Acórdão do Supremo Tribunal de Justiça
Processo:
985/12.4T2AVR.C1.S1
Nº Convencional: 6ª SECÇÃO
Relator: FERNANDES DO VALE
Descritores: INSOLVÊNCIA
EXONERAÇÃO DO PASSIVO RESTANTE
INDEFERIMENTO LIMINAR
ASSEMBLEIA DE CREDORES
Data do Acordão: 06/17/2014
Votação: UNANIMIDADE
Texto Integral: S
Privacidade: 1
Meio Processual: REVISTA
Decisão: CONCEDIDA A REVISTA
Área Temática:
DIREITO FALIMENTAR - INSOLVÊNCIA DE PESSOAS SINGULARES / EXONERAÇÃO DO PASSIVO RESTANTE.
Doutrina:
- Antunes Varela, na R. L. J., Ano 117º, p. 26 e segs., em anotação ao Assento – hoje, Acórdão Uniformizador de Jurisprudência – do Supremo, de 21.06.83.
- Luís A. Carvalho Fernandes e João Labareda, Colectânea de Estudos sobre a Insolvência, p. 284, Vol. II, pp. 190/191.
- Menezes Leitão, in “Direito da Insolvência”, 2ª Ed., p. 310.
Legislação Nacional:
CÓDIGO DA INSOLVÊNCIA E DA RECUPERAÇÃO DE EMPRESAS (CIRE): - ARTIGOS 238.º, N.ºS 1 E 2.
Jurisprudência Nacional:
ACÓRDÃO DO SUPREMO TRIBUNAL DE JUSTIÇA:
-DE 06.07.11, EM WWW.DGSI.PT .

Tarefa: Escreva a continuação da ficha do acórdão do Supremo Tribunal de Justiça sobre exoneração do passivo restante, a começar logo após a referência ao acórdão de 06.07.11.

Dados:
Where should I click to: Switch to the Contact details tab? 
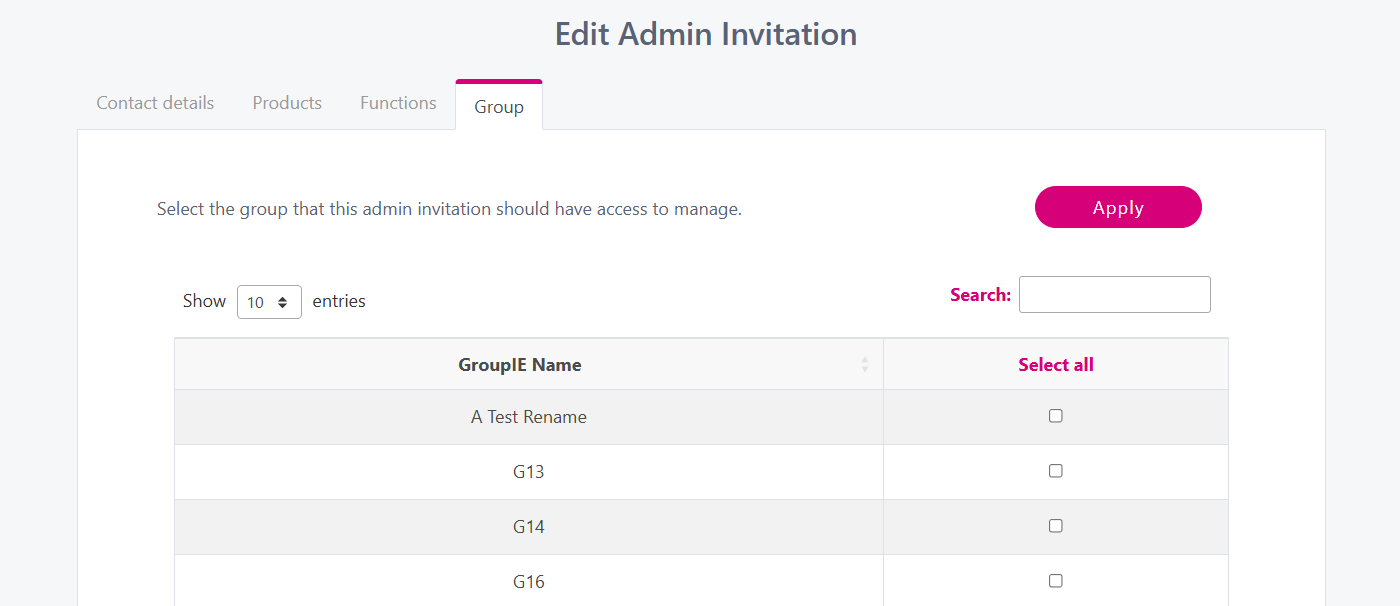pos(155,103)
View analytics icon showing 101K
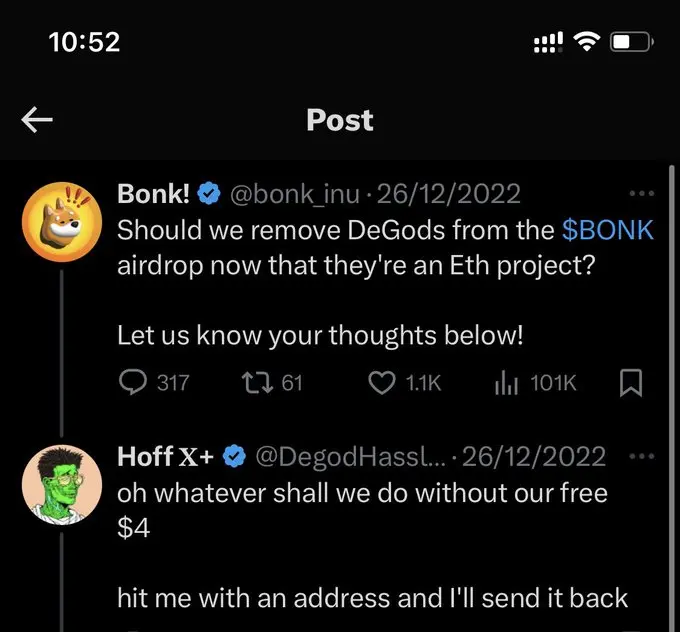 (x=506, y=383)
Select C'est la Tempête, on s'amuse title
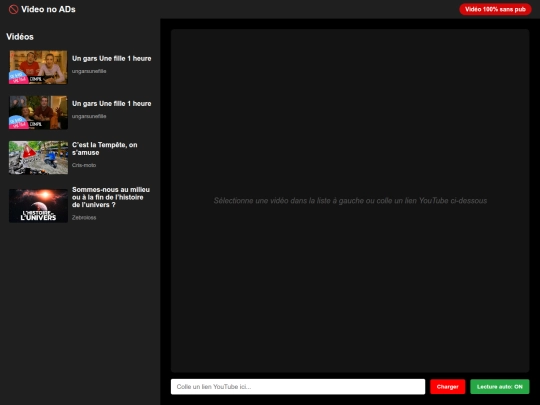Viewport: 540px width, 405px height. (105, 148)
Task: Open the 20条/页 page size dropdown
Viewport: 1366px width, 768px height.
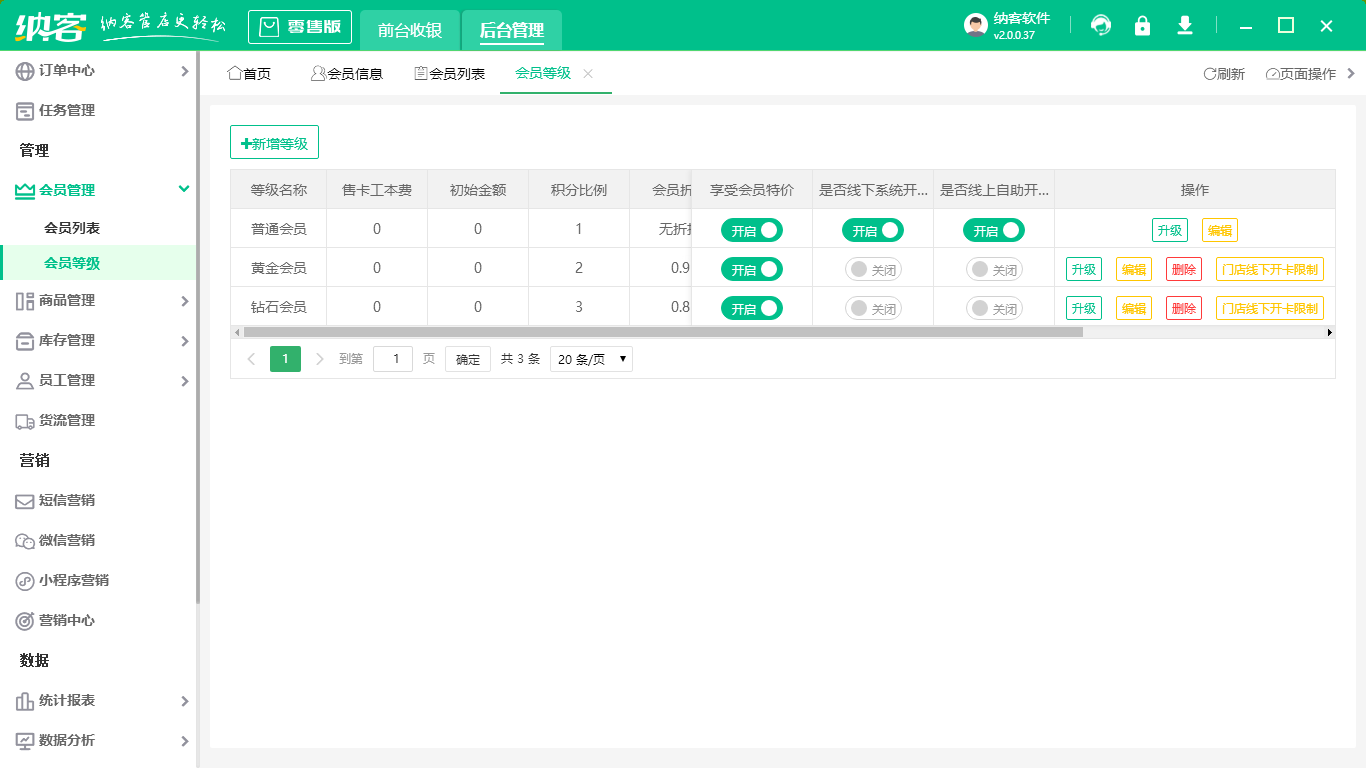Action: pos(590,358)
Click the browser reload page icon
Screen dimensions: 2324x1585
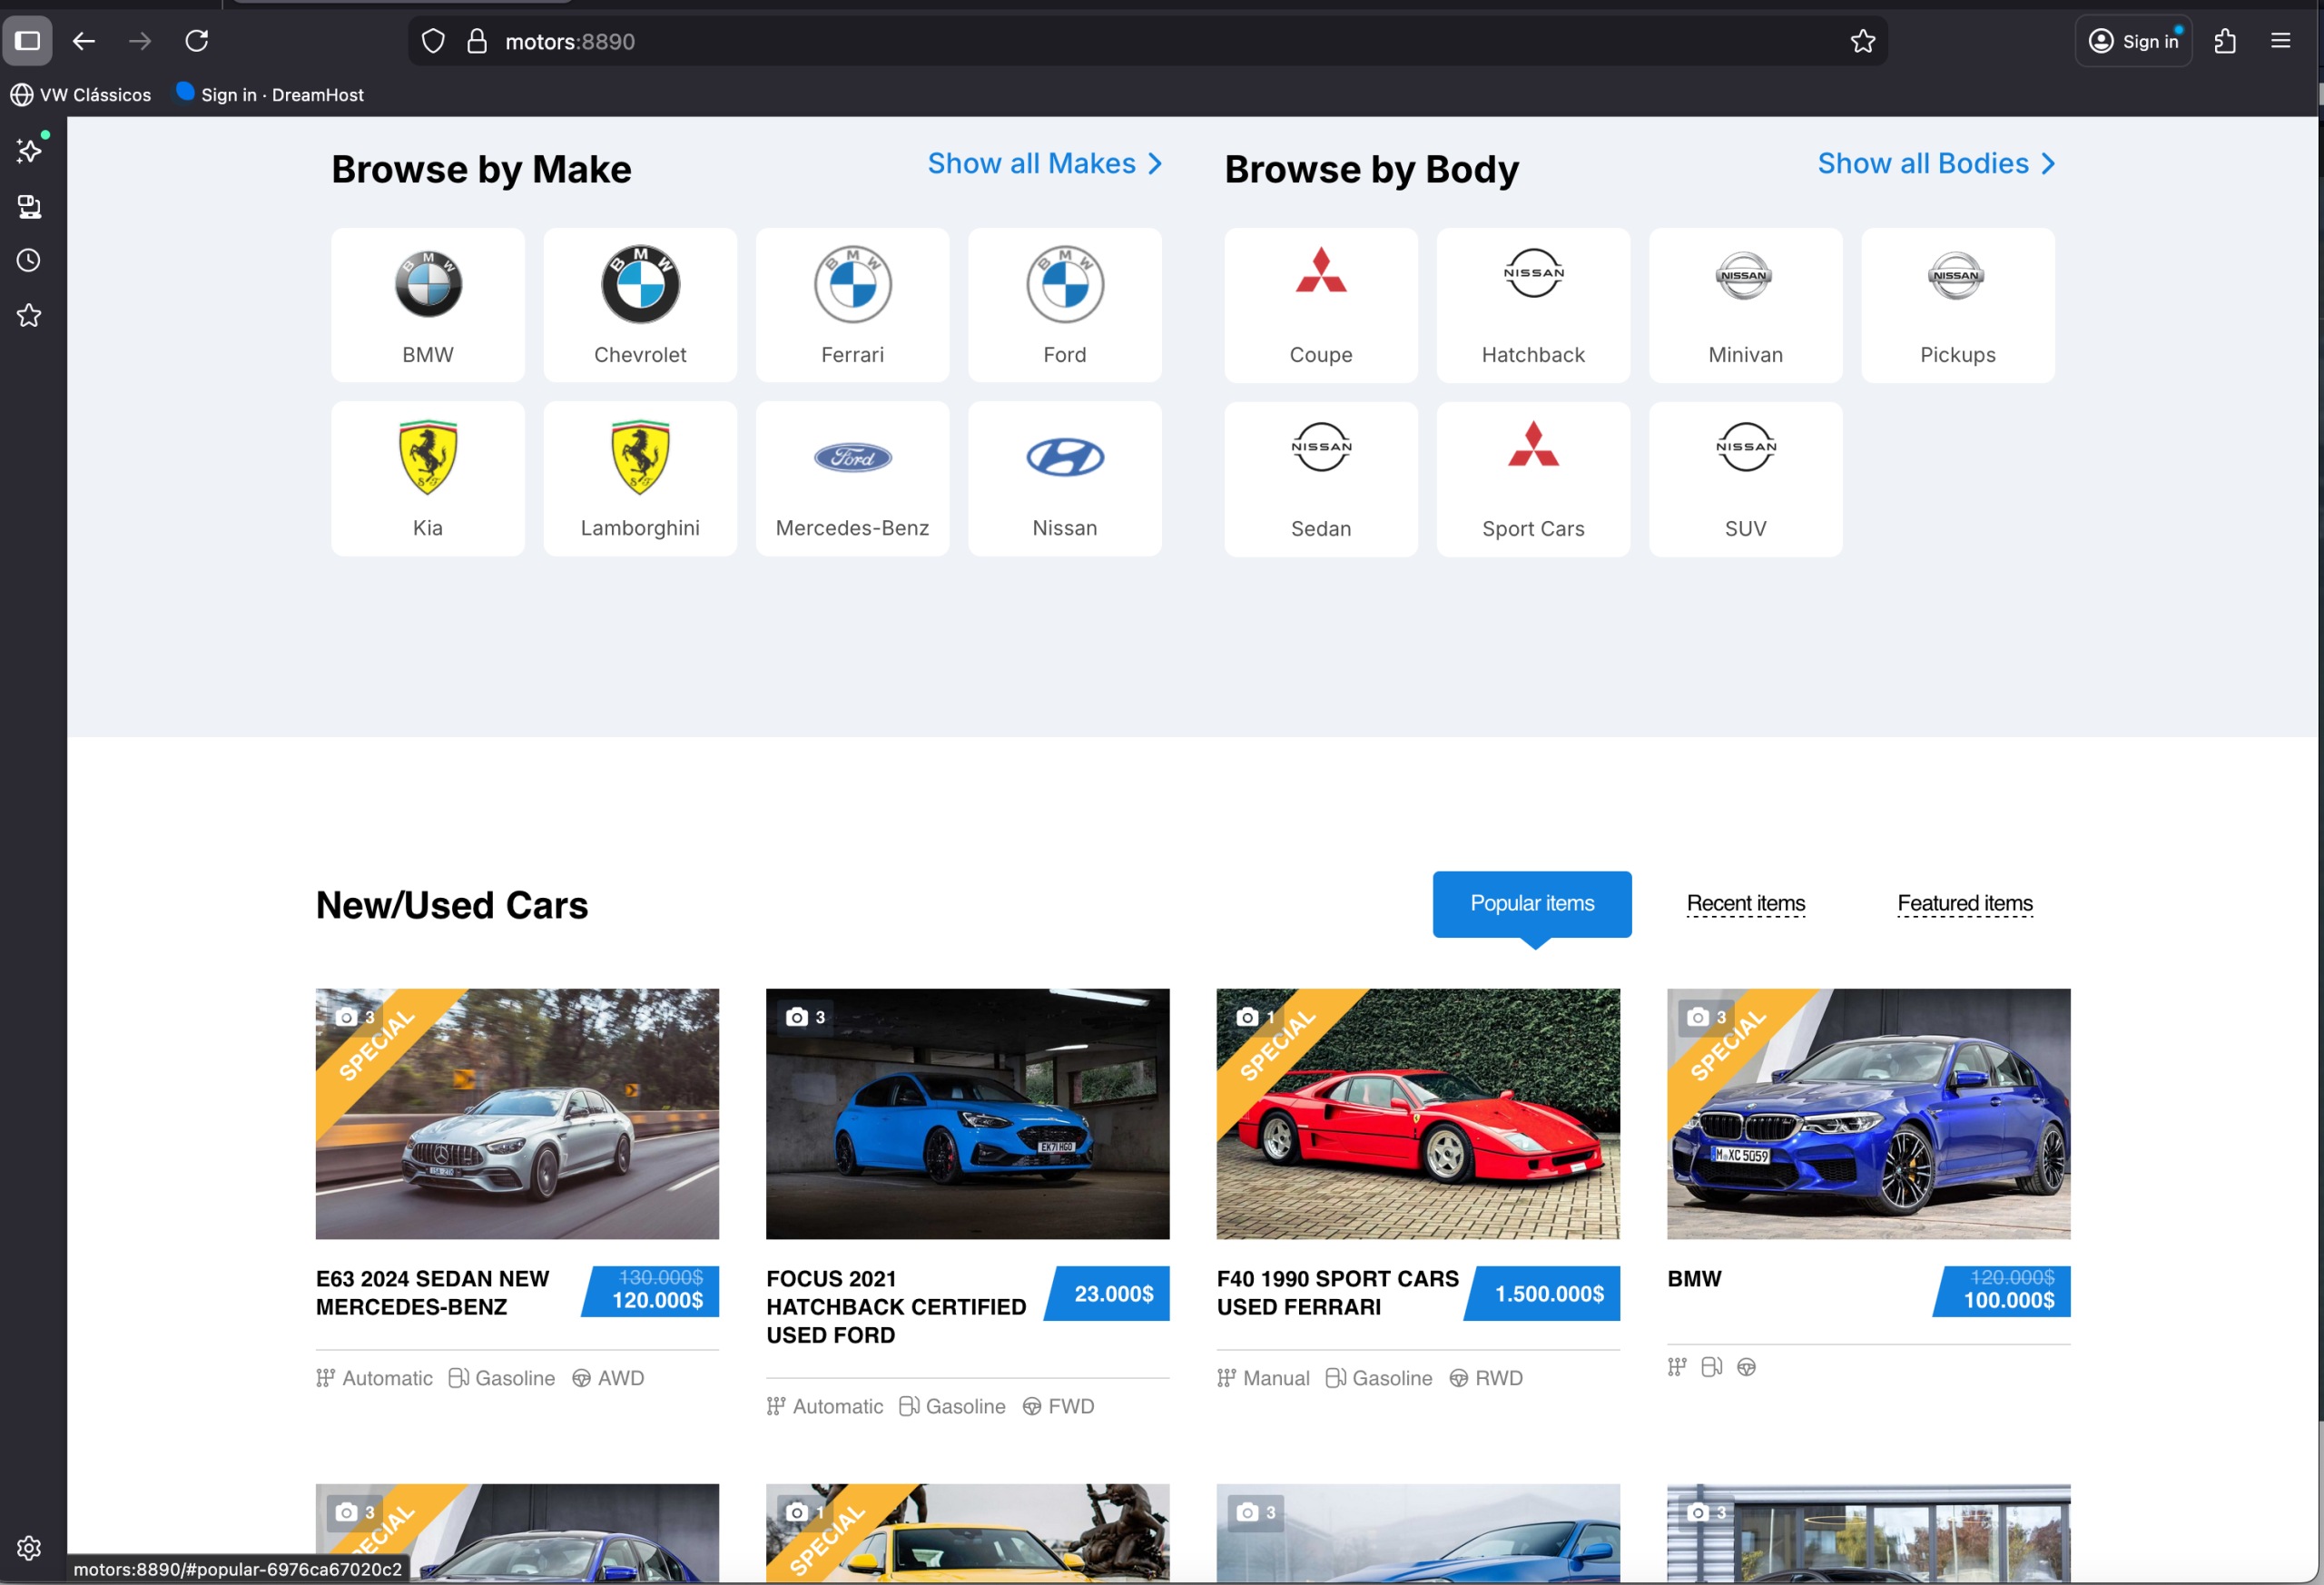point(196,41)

Resposta escrita:
Sumário :
I - Os fundamentos de indeferimento liminar previstos no art. 238.º, n.º 1, do CIRE, têm natureza impeditiva do direito à exoneração do passivo restante.

II - O correspondente despacho deverá ter lugar na assembleia de credores de apreciação do relatório do administrador da insolvência, com prévia audição deste e dos credores da insolvência, a não ser que o respectivo pedido seja formulado fora de prazo ou que conste já dos autos prova documental autêntica comprovativa dos factos consubstanciadores de algum dos fundamentos legais do mencionado despacho.
Decisão Texto Integral:

Proc. nº 985/12.4T2AVR.C1.S1[1]

              (Rel. 167)

                           Acordam, no Supremo Tribunal de Justiça

1AA requereu, em 11.05.12, a declaração da respectiva insolvência, com o fundamento de se encontrar numa situação de falta de cumprimento de uma ou mais obrigações que, pelo seu montante e pelas circunstâncias do incumprimento, revelam a impossibilidade de satisfazer pontualmente as suas obrigações.

       Designadamente, era sócio de uma empresa do ramo da construção civil, a qual foi já declarada insolvente, tendo o requerente prestado avales para contrair empréstimos junto da banca, com vista a solver as dívidas daquela empresa, o que lhe originou um passivo de, pelo menos, € 52 080,58.

       Por sentença de 21.06.12 (Fls. 56 a 59), transitada em julgado, foi declarada a requerida insolvência, nos termos que, aí, melhor constam.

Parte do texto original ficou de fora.